» **DATA PROVIDED**:
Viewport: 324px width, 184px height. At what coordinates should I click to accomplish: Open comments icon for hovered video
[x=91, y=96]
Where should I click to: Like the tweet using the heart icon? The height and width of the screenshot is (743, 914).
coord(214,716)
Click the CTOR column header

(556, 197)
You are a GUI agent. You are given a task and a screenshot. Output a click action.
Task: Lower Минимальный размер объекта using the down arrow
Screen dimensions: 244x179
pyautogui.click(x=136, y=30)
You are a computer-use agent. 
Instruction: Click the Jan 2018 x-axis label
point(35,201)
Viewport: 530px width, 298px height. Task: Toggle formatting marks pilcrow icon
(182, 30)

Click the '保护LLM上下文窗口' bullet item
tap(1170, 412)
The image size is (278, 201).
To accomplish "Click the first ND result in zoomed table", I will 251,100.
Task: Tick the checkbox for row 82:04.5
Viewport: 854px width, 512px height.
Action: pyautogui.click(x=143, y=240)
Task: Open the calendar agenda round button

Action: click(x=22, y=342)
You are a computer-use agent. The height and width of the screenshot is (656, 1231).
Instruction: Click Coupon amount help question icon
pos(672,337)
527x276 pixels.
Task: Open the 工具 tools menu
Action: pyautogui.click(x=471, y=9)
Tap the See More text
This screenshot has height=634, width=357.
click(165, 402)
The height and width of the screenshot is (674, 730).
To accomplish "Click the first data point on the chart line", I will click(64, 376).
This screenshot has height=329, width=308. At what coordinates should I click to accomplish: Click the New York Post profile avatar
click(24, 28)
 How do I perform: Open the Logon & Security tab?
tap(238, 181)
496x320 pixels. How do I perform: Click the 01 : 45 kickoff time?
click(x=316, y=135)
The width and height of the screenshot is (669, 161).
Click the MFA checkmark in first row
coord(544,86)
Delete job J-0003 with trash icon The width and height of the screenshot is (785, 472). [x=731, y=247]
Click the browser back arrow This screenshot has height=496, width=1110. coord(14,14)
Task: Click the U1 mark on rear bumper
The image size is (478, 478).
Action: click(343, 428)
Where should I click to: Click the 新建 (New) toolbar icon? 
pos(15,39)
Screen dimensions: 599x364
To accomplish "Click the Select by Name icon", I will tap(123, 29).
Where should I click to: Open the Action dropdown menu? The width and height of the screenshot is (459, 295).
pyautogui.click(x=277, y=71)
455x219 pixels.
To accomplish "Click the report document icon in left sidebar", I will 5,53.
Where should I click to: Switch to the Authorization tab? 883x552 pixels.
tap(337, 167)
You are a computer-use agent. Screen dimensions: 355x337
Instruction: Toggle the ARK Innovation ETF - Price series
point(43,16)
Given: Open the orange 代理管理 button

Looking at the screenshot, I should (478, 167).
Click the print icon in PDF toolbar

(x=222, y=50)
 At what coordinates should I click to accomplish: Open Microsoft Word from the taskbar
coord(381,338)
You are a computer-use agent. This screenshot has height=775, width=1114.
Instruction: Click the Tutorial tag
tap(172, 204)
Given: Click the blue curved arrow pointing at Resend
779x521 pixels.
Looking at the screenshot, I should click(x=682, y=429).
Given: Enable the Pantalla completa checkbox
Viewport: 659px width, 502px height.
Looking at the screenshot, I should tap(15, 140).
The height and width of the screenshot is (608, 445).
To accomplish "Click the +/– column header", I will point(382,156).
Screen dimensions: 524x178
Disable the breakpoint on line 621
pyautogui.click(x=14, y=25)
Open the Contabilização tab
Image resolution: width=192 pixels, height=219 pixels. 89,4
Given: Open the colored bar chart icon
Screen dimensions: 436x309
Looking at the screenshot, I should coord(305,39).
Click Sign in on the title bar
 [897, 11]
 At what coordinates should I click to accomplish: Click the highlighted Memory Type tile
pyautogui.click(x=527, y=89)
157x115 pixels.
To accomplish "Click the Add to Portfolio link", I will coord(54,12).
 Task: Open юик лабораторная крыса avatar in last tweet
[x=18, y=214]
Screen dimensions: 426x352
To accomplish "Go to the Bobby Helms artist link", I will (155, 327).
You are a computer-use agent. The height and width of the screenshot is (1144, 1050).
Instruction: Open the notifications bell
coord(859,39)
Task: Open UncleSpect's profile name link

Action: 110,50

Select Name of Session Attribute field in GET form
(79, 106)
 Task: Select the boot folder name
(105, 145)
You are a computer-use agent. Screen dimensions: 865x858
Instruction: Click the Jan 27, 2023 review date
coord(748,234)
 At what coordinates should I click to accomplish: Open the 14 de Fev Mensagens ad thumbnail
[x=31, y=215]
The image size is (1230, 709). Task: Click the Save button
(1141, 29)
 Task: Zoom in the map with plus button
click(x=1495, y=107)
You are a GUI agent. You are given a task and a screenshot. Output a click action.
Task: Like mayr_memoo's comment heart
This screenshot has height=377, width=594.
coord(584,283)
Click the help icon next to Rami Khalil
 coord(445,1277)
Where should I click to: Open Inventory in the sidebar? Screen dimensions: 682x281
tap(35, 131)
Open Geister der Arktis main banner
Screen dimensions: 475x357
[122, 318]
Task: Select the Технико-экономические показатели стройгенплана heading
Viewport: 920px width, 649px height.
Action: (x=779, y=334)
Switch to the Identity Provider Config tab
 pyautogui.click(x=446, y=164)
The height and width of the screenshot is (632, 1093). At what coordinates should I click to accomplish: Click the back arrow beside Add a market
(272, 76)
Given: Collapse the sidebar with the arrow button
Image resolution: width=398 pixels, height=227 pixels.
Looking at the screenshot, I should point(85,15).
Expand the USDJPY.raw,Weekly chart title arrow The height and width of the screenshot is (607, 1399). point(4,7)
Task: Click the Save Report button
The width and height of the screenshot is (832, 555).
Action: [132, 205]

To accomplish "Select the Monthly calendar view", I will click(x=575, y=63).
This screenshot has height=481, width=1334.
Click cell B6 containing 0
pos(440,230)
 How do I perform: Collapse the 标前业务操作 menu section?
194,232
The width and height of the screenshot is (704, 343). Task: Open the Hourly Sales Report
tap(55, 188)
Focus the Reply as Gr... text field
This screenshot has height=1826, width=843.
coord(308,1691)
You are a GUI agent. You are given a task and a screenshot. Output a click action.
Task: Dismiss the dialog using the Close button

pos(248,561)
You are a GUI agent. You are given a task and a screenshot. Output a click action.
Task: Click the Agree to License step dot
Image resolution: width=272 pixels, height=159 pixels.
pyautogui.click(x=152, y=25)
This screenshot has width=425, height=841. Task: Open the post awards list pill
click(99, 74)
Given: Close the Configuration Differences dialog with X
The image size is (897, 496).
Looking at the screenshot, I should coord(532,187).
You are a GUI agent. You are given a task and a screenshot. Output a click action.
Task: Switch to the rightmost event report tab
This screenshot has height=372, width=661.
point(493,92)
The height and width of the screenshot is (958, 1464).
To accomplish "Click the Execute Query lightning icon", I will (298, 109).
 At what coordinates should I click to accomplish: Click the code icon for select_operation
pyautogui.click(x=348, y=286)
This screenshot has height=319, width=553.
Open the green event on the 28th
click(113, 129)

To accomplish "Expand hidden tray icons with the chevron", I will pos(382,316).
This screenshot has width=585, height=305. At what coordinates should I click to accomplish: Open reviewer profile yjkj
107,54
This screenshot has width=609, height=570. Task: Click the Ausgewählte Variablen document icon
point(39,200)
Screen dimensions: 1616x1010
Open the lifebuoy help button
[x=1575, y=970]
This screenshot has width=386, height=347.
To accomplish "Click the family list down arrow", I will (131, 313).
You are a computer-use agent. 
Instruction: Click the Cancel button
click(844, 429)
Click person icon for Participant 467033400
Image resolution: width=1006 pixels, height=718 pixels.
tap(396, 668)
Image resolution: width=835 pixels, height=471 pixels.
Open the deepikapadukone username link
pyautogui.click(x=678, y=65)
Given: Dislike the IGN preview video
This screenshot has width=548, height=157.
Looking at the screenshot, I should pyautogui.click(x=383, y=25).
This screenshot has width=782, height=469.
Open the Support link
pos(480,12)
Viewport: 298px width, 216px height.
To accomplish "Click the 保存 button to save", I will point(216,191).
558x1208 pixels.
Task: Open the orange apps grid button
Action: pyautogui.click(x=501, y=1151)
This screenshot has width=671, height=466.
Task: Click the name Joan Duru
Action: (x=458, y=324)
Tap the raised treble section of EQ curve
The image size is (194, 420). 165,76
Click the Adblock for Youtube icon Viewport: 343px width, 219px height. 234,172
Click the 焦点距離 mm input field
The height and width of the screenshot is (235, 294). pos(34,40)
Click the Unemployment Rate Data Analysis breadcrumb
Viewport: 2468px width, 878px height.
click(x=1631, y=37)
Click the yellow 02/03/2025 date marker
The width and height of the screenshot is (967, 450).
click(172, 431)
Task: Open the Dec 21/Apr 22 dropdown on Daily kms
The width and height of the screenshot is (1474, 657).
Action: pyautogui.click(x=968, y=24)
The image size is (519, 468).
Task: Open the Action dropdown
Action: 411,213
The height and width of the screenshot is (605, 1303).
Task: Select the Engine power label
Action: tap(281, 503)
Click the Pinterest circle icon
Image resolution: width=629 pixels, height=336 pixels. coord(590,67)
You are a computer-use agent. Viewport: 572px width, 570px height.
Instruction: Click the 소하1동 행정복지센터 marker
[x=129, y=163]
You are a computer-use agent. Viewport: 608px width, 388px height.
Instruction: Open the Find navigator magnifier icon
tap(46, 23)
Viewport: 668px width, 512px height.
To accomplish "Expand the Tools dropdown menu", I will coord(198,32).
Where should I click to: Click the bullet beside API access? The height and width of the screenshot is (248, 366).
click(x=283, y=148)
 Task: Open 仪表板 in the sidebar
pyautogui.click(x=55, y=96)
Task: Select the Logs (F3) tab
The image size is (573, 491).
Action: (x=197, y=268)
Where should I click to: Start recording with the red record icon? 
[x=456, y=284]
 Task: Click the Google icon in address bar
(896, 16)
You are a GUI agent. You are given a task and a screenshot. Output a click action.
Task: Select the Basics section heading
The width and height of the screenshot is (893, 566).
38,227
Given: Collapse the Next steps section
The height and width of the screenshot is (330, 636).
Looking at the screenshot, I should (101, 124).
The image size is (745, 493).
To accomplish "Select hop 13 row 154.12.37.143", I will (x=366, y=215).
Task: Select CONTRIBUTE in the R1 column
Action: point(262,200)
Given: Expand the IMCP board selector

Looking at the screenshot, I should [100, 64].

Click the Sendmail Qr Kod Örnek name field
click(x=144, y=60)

» **WHAT THE TASK REQUIRES**: Can you give the data again from the line containing "Where should I click to: Start" down to the end, with "section" replaced by "panel" and nothing else altered?

» **REPLY TO THE EXERCISE**:
Where should I click to: Start recording with the red record icon? 
[x=456, y=284]
 Task: Click the Google icon in address bar
(896, 16)
You are a GUI agent. You are given a task and a screenshot. Output a click action.
Task: Select the Basics panel heading
The width and height of the screenshot is (893, 566).
38,227
Given: Collapse the Next steps panel
The height and width of the screenshot is (330, 636).
Looking at the screenshot, I should (101, 124).
The image size is (745, 493).
To accomplish "Select hop 13 row 154.12.37.143", I will (x=366, y=215).
Task: Select CONTRIBUTE in the R1 column
Action: point(262,200)
Given: Expand the IMCP board selector

Looking at the screenshot, I should [100, 64].

Click the Sendmail Qr Kod Örnek name field
click(x=144, y=60)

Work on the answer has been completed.